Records
──────────────────────────────
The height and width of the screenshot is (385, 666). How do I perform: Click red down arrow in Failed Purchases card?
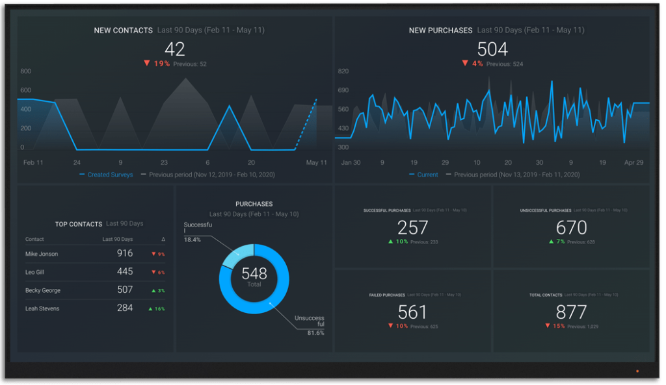390,326
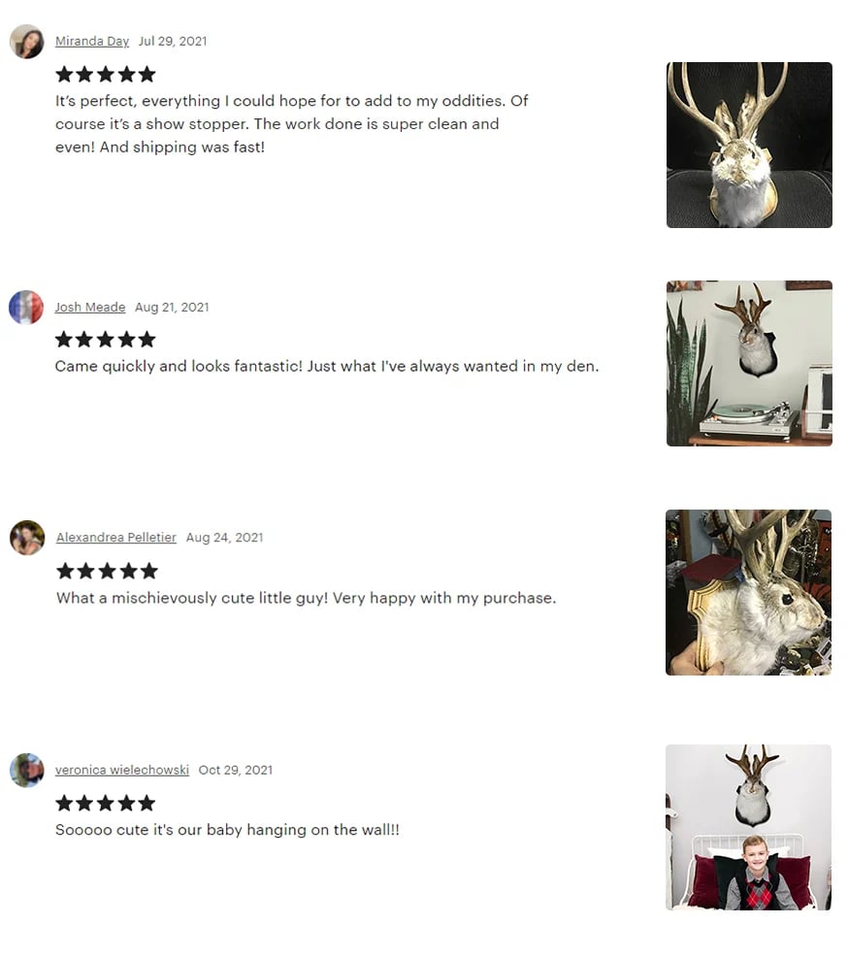Click Alexandrea Pelletier's five-star rating

point(107,572)
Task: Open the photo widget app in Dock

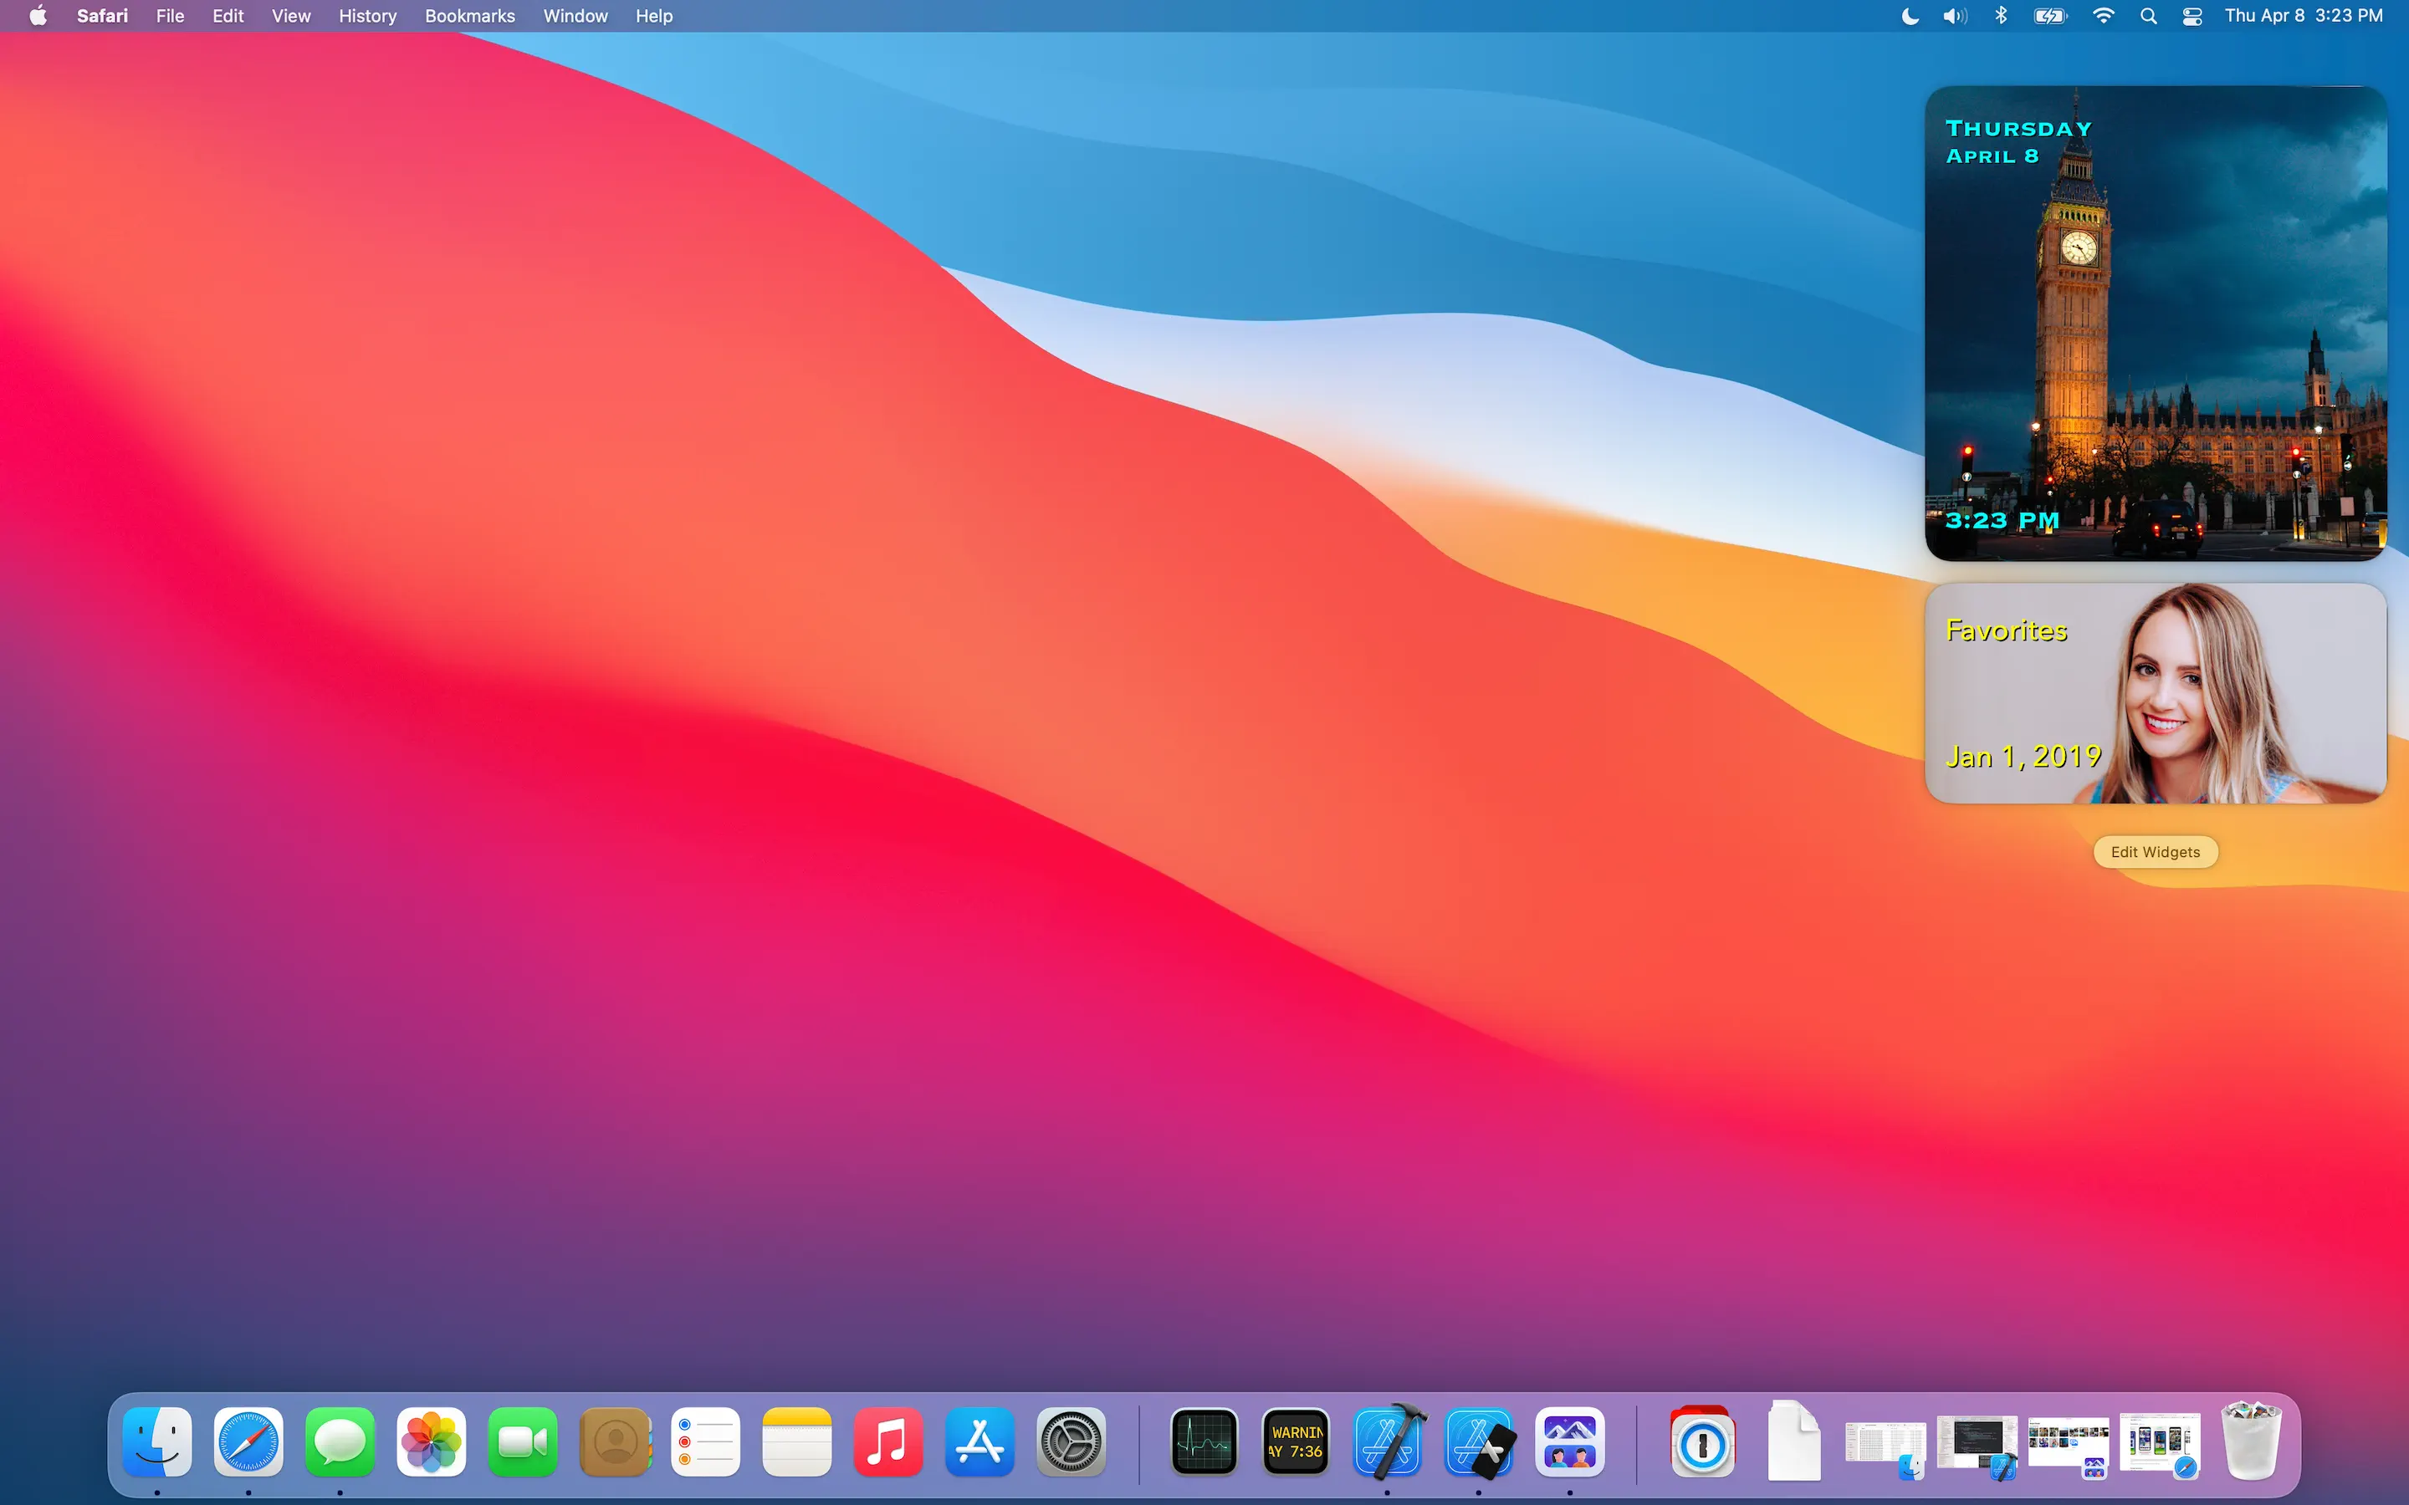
──────────────────────────────
§ What the task asks:
Turn every line of the data above into a numbered list, skipping the blank lines. Leave the pictures out of your answer.

§ Answer to the task:
1. The height and width of the screenshot is (385, 666). How do I perform: Click red down arrow in Failed Purchases card?
2. 390,326
3. Click Alexandrea Pelletier's five-star rating
4. point(107,572)
5. Task: Open the photo widget app in Dock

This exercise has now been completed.